[DATA TO EXAMINE — start]
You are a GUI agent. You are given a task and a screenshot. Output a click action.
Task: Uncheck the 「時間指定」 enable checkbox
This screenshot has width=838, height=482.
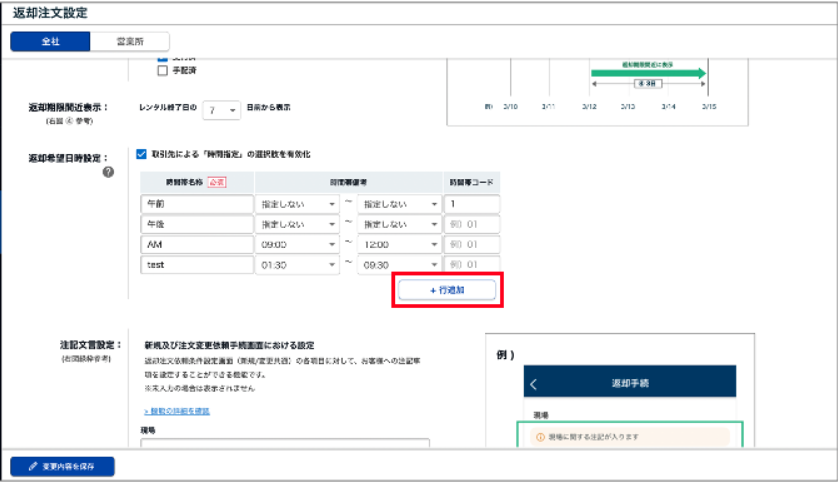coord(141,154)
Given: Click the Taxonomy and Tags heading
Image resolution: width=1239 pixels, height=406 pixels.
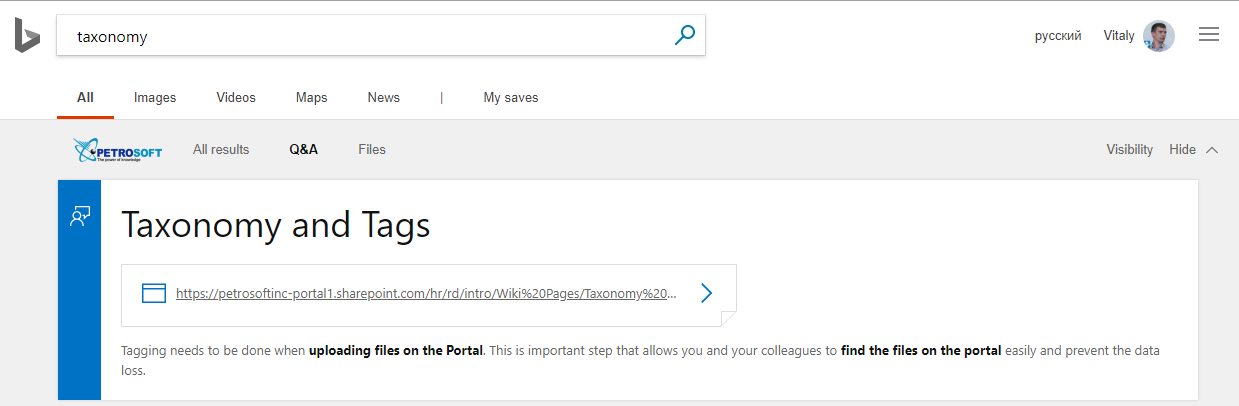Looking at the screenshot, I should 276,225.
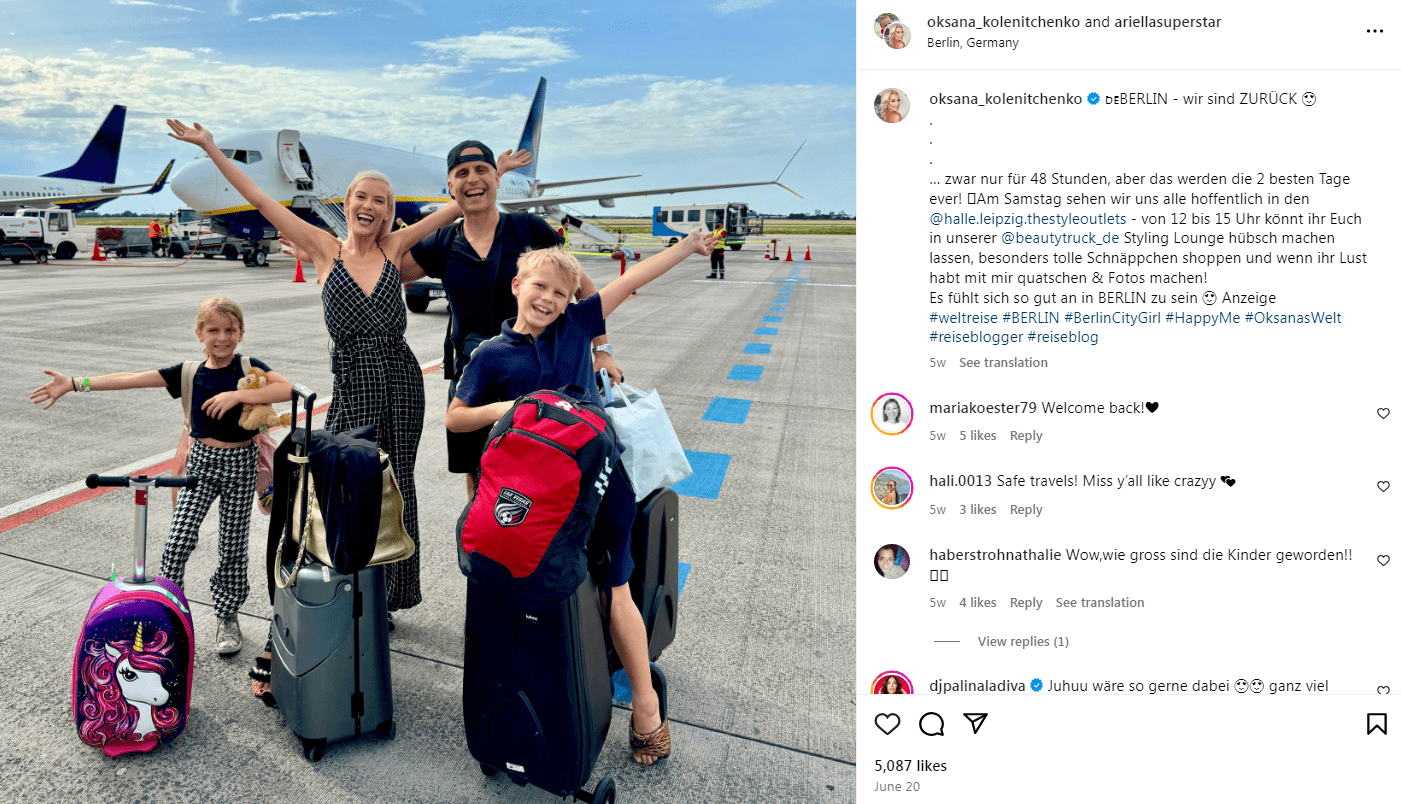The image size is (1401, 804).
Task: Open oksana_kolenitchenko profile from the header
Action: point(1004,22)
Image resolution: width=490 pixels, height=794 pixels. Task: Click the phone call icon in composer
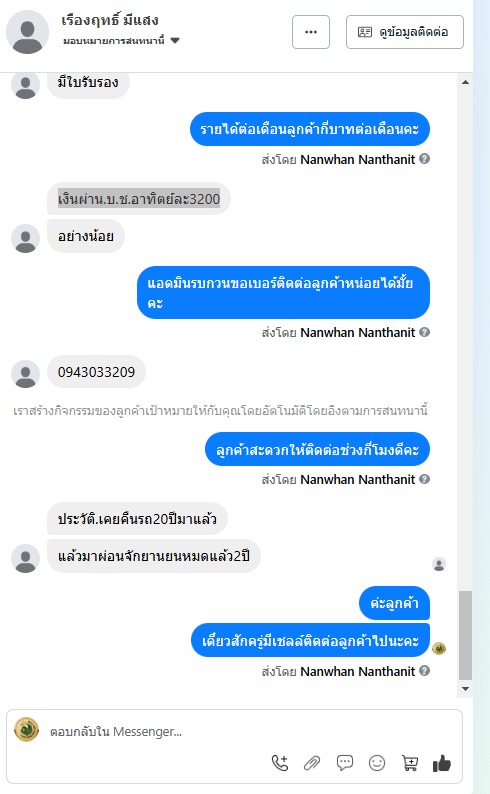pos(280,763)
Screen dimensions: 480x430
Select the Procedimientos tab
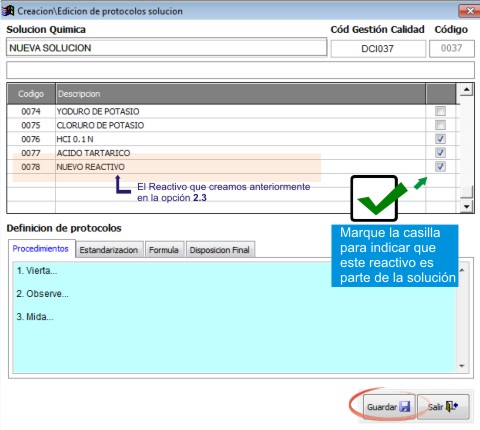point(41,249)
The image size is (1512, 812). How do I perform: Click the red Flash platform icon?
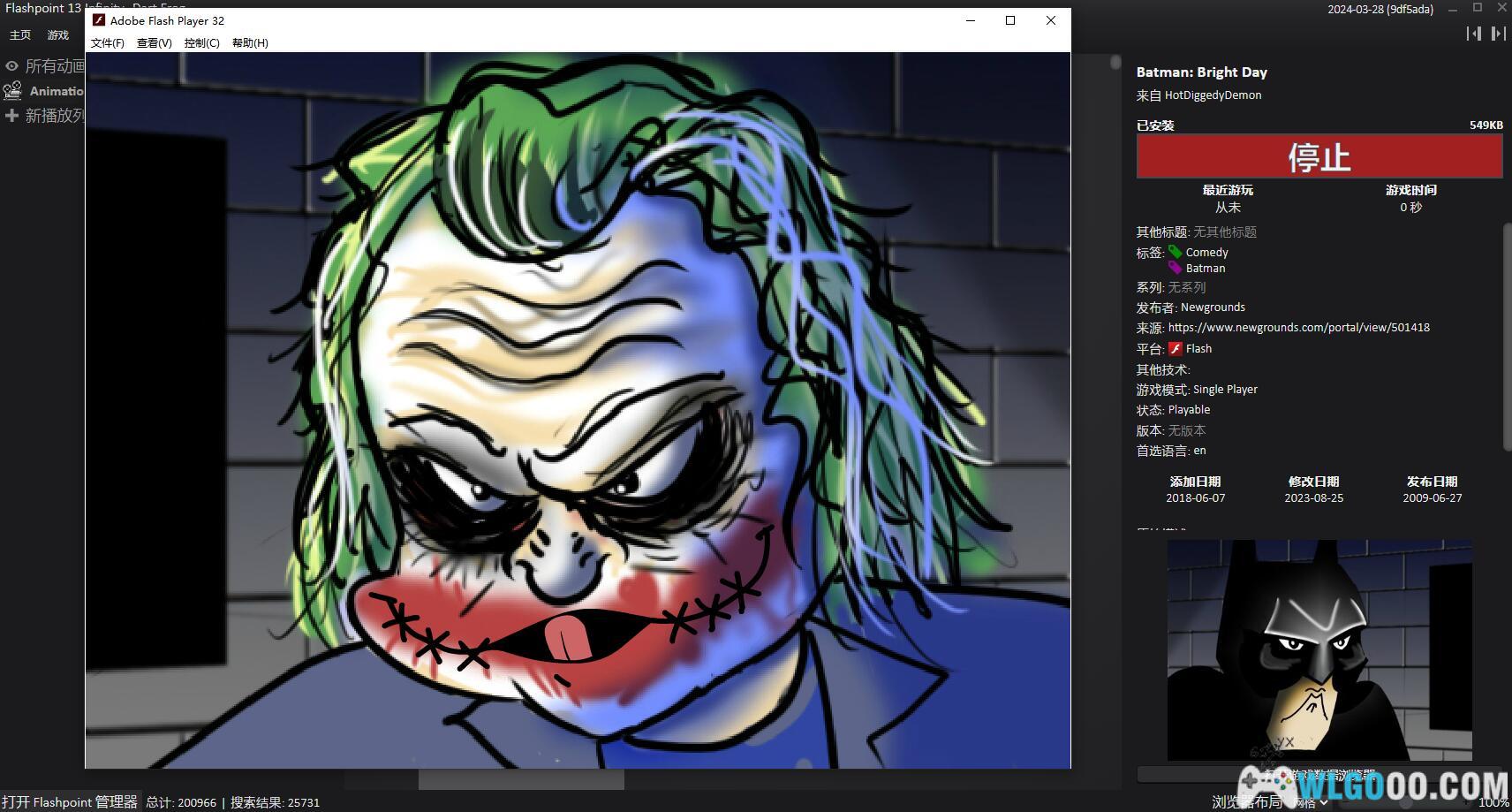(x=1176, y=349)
[DATA TO EXAMINE — finish]
> _REQUIREMENT_:
Your task is to write out, exactly and without pictures, only the lines from the one holding "Image resolution: width=490" to the last line of the data.

> _ANSWER SECTION_:
Image resolution: width=490 pixels, height=794 pixels. Task: Click the phone call icon in composer
pos(280,763)
Screen dimensions: 480x430
Select the Procedimientos tab
point(41,249)
The image size is (1512, 812). How do I perform: Click the red Flash platform icon?
(x=1176, y=349)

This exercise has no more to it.